Di Indonesia sendiri, penggunaan bom molotov untuk teror telah terjadi beberapa kali. Di bulan Februari 2013, lima gereja di Makassar diserang dengan menggunakan bom molotov. Kemudian, pada malam tahun baru 2016, sebuah bom molotov diledakkan tak jauh dari rumah Walikota Bandung. Di tahun yang sama, bom molotov juga pernah menewaskan seseorang di daerah Sleman. Bom molotov Sleman ini meledak di acara tabligh akbar Presidium Forum Lasykar Partai Persatuan Pembangunan (PPP).

Lantas, apa yang membuat bom molotov sering digunakan?

Daya Ledak Rendah Namun Mudah Dibuat

Dalam alasan yang paling sederhana, bom molotov ini sering digunakan karena cukup praktis untuk dibuat. Bahan-bahan yang digunakan relatif mudah ditemui. Bom ini tidak membutuhkan barang khusus yang membuat perakitannya dicurigai. Teror dapat dilakukan dengan bermodal botol bekas, bahan bakar, kain sebagai sumbu, dan alkohol. Langkah-langkah pembuatan yang dapat ditemukan di internet mempermudah individu atau kelompok tak bermoral melancarkan teror menggunakan bom molotov.

Baca Juga: Bom di Rumah Agus dan Laode Menambah Rentetan Teror yang Menimpa KPK

Meskipun mudah dirakit, ada harga yang harus dibayarkan. Hal tersebut adalah daya ledak yang rendah.

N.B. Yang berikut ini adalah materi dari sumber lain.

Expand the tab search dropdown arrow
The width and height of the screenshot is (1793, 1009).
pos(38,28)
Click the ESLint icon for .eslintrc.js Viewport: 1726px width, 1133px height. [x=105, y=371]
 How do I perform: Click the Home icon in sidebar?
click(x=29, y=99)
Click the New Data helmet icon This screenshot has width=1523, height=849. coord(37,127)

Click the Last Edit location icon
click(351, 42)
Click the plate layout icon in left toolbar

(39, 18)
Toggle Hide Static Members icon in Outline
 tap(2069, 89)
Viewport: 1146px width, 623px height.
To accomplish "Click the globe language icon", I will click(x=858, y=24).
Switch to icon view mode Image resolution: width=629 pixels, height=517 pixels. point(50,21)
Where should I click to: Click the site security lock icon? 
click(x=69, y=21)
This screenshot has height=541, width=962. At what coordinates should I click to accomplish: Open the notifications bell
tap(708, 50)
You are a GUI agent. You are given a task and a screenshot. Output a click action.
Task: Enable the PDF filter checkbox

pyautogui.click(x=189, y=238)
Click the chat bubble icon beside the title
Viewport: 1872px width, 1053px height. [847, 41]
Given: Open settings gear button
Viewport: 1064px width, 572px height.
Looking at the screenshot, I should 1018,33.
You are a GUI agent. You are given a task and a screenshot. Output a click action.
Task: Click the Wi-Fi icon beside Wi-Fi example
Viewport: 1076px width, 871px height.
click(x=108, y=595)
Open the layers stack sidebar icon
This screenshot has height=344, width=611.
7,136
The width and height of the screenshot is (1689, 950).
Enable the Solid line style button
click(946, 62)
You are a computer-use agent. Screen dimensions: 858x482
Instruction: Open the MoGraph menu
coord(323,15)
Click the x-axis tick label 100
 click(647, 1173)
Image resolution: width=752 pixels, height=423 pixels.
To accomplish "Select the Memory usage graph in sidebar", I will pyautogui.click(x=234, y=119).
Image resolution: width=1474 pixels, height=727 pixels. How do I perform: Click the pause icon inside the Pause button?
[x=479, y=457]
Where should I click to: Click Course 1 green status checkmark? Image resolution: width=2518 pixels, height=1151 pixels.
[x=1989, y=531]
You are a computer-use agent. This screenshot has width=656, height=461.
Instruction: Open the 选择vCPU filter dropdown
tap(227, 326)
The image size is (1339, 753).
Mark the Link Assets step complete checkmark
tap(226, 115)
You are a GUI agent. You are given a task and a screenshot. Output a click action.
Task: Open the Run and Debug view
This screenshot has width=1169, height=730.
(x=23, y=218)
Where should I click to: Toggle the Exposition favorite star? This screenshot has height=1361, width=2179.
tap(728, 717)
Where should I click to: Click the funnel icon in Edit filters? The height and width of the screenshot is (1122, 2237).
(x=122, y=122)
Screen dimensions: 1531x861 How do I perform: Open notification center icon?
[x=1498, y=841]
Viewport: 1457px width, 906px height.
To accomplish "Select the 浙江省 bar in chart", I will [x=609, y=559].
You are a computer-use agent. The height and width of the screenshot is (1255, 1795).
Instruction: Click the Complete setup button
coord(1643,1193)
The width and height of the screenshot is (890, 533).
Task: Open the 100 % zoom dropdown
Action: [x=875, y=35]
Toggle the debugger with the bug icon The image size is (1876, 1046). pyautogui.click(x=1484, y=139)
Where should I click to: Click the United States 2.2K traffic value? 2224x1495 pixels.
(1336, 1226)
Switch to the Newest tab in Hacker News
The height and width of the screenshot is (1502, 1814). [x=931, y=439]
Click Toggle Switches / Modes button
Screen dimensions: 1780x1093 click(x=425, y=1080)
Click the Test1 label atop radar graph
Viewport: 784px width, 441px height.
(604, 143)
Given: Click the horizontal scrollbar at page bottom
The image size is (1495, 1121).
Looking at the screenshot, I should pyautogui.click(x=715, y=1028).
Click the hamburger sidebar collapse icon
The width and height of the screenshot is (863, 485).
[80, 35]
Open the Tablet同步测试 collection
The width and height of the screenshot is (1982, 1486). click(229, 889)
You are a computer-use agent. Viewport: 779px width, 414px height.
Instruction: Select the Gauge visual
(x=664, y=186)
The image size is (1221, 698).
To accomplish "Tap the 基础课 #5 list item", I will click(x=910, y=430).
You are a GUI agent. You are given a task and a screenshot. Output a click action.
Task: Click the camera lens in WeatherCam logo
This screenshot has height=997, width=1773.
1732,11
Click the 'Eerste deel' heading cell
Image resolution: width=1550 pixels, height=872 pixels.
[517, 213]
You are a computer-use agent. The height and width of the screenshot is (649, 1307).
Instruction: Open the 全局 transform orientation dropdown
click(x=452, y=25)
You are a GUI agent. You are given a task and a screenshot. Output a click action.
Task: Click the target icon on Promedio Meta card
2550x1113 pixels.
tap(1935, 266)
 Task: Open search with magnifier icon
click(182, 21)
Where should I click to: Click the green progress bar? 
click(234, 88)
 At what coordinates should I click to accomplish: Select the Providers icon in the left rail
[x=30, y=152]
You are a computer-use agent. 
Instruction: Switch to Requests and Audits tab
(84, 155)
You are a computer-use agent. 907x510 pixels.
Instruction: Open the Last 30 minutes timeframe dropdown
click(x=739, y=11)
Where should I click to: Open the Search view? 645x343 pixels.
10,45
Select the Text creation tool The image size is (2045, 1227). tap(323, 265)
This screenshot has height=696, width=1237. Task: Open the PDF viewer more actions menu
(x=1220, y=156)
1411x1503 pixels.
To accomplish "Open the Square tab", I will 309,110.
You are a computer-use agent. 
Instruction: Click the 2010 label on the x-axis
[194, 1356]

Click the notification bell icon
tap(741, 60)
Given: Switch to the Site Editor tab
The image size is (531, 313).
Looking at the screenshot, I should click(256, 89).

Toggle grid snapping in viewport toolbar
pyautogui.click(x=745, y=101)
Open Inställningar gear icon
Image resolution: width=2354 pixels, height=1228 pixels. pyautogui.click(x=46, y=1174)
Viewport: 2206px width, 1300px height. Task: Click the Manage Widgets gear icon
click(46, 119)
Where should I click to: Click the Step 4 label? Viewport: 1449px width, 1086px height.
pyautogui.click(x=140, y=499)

Dibanding bom-bom lain yang dapat meledakkan sebuah gedung, bom molotov tidak memiliki kekuatan sebesar itu. Meskipun demikian, serendah apapun daya ledaknya, sebuah teror bom tetaplah terkutuk.

Nama ‘Molotov’ Terinspirasi dari Menteri Luar Negeri Uni Soviet

Sejarahnya, bom molotov mulai digunakan ketika Perang Saudara Spanyol pecah di tahun 1930-an. Kala itu, pejuang dari kaum Republik melemparkan bom yang serupa dengan bom molotov ke tank-tank milik pasukan nasionalis. Meski demikian, nama molotov belum dikenal saat itu.

Penggunaan bom ini baru dikenal dengan istilah ‘molotov’ ketika Uni Soviet berselisih paham dengan Finlandia di Perang Dunia 2. Pada tanggal 26 November 1939, Menteri Luar Negeri Uni Soviet Vyacheslav Molotov memanggil duta besar Finlandia karena merasa terprovokasi oleh tindakan Finlandia. Provokasi ini pun berlanjut ketika 30 November 1939, ketika Uni Soviet menuduh tentara Finlandia telah melintasi perbatasan kedua negara. Tidak terima, Tentara Merah Soviet pun mengerahkan 30 divisi dan enam brigade tank menuju Finlandia. Serangan yang dikirimkan oleh Soviet telah menewaskan banyak penduduk sipil Finlandia.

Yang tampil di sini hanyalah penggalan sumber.